▸ GIVEN EXERCISE
Quote the entries below verbatim, from the first one through the line containing "will (1680, 263).", both ends included.

▸ RECORDS FOR THE TASK

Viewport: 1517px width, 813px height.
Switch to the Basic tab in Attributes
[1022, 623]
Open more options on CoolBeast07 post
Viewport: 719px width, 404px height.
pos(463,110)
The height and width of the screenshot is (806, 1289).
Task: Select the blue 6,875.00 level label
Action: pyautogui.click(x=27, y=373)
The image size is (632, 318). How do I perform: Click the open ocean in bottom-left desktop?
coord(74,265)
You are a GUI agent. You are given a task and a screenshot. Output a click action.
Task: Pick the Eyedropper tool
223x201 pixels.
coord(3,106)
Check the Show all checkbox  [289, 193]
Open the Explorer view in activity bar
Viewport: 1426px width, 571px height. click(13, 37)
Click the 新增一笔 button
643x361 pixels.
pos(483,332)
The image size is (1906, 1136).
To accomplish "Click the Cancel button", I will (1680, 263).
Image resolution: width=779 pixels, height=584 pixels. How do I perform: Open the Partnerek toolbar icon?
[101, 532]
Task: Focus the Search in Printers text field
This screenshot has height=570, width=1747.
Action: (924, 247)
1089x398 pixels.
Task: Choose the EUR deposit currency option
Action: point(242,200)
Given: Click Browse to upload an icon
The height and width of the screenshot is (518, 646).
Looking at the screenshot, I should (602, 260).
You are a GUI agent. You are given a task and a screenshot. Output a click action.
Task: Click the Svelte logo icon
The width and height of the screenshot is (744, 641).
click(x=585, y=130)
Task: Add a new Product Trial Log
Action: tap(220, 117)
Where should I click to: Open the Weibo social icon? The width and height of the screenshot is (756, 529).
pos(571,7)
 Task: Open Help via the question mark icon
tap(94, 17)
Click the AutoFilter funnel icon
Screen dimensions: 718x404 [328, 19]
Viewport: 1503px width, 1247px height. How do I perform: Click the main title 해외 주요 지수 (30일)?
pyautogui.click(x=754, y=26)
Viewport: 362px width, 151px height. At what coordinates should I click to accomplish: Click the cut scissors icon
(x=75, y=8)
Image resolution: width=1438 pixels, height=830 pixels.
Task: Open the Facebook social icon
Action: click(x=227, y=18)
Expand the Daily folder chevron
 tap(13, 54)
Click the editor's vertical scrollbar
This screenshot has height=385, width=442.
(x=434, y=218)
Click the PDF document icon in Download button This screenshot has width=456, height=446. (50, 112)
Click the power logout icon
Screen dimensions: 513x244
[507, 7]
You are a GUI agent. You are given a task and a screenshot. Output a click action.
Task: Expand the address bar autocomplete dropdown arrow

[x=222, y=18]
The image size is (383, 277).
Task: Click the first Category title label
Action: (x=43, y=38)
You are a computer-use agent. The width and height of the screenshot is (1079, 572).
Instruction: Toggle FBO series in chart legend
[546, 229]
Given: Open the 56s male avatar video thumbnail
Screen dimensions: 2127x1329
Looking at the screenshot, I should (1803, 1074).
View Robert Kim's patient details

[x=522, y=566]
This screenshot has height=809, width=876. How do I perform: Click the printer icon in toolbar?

▸ TASK SOLUTION
Viewport: 1517px width, 813px height.
Switch to the Basic tab in Attributes
[1022, 623]
Open more options on CoolBeast07 post
Viewport: 719px width, 404px height.
pos(463,110)
The height and width of the screenshot is (806, 1289).
Task: Select the blue 6,875.00 level label
Action: pyautogui.click(x=27, y=373)
The image size is (632, 318). How do I perform: Click the open ocean in bottom-left desktop?
coord(74,265)
You are a GUI agent. You are given a task and a screenshot. Output a click action.
Task: Pick the Eyedropper tool
223x201 pixels.
coord(3,106)
Check the Show all checkbox  [289, 193]
Open the Explorer view in activity bar
Viewport: 1426px width, 571px height. click(13, 37)
Click the 新增一笔 button
643x361 pixels.
pos(483,332)
The image size is (1906, 1136).
To accomplish "Click the Cancel button", I will (1680, 263).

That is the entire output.